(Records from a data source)
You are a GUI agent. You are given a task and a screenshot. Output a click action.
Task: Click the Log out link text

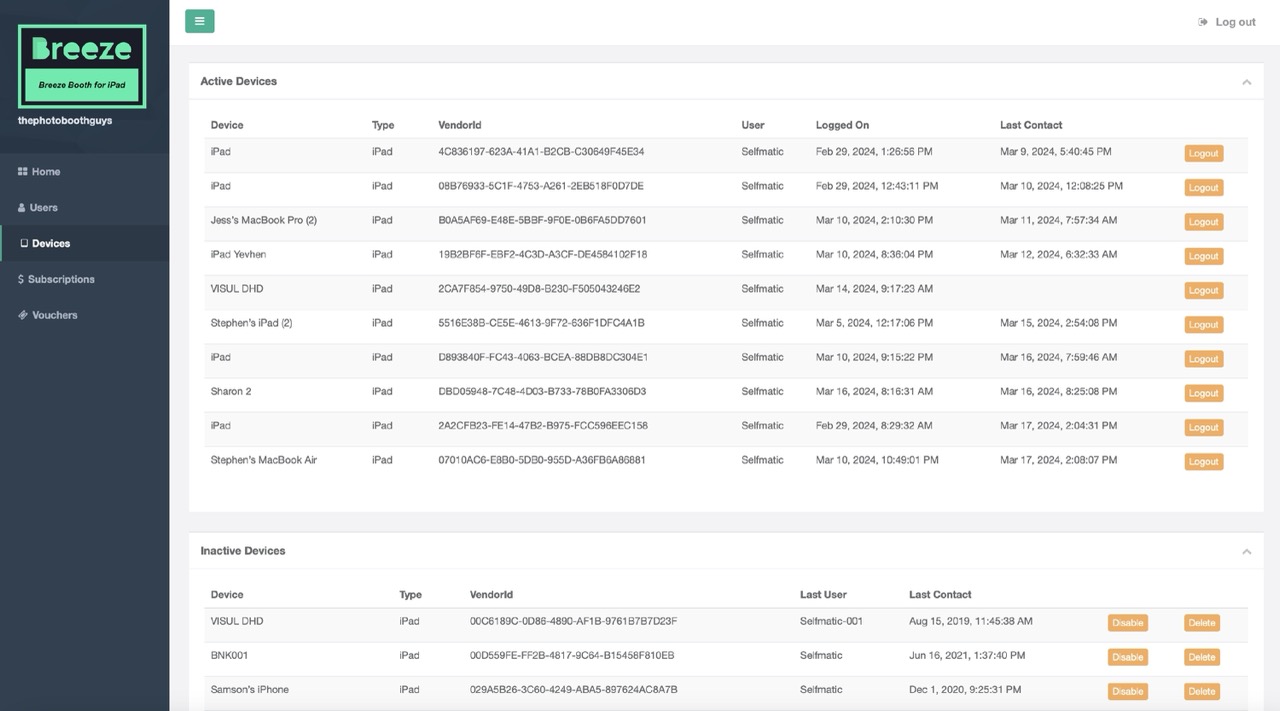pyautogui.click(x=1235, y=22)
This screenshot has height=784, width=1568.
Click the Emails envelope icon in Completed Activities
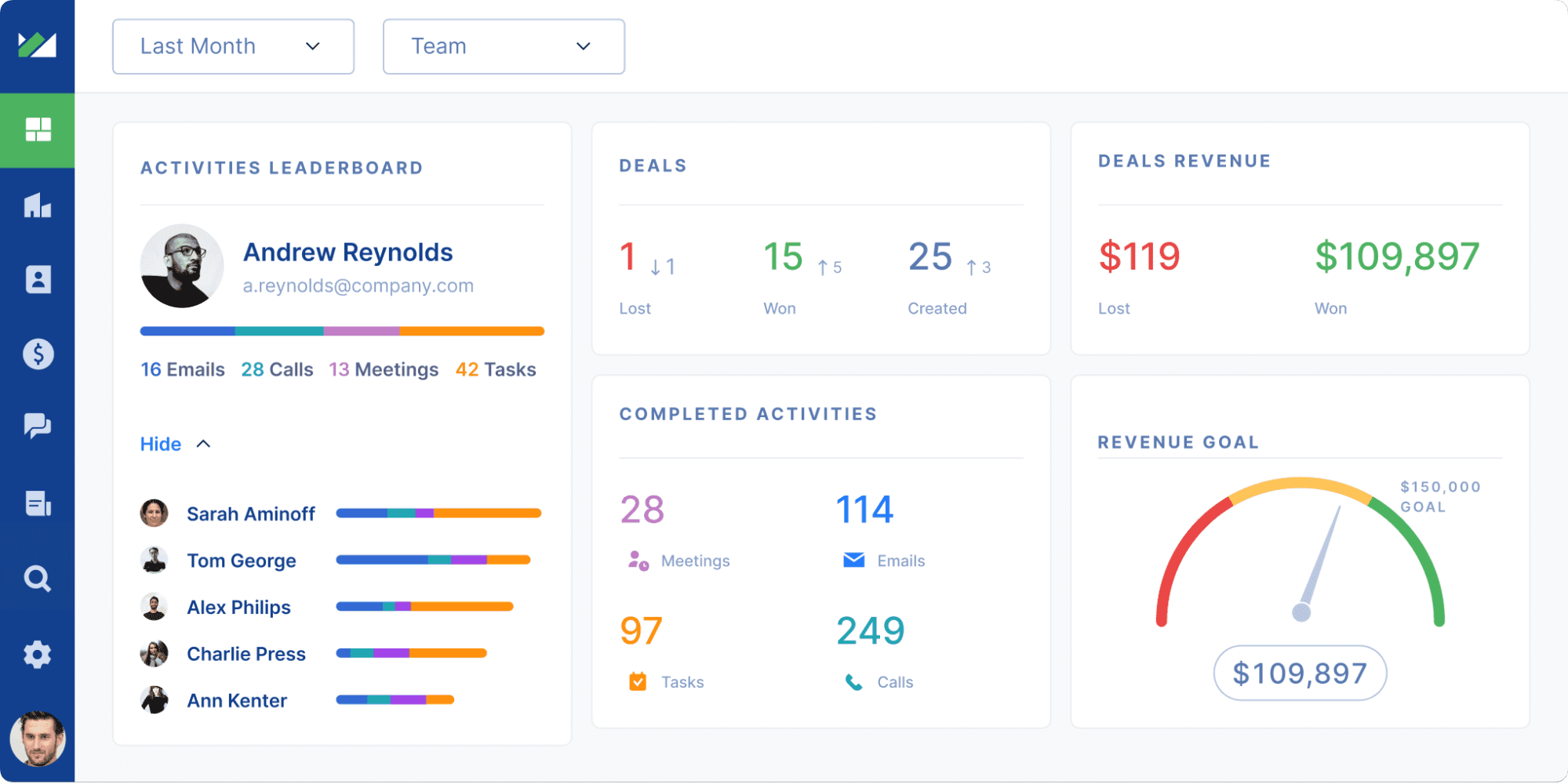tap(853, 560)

**Task to complete**: Each line holding the word "screenshot" must be pulled from the records.

**Solution**:
You are a GUI agent. You are given a task and a screenshot. Output a click action.
This screenshot has height=784, width=1568.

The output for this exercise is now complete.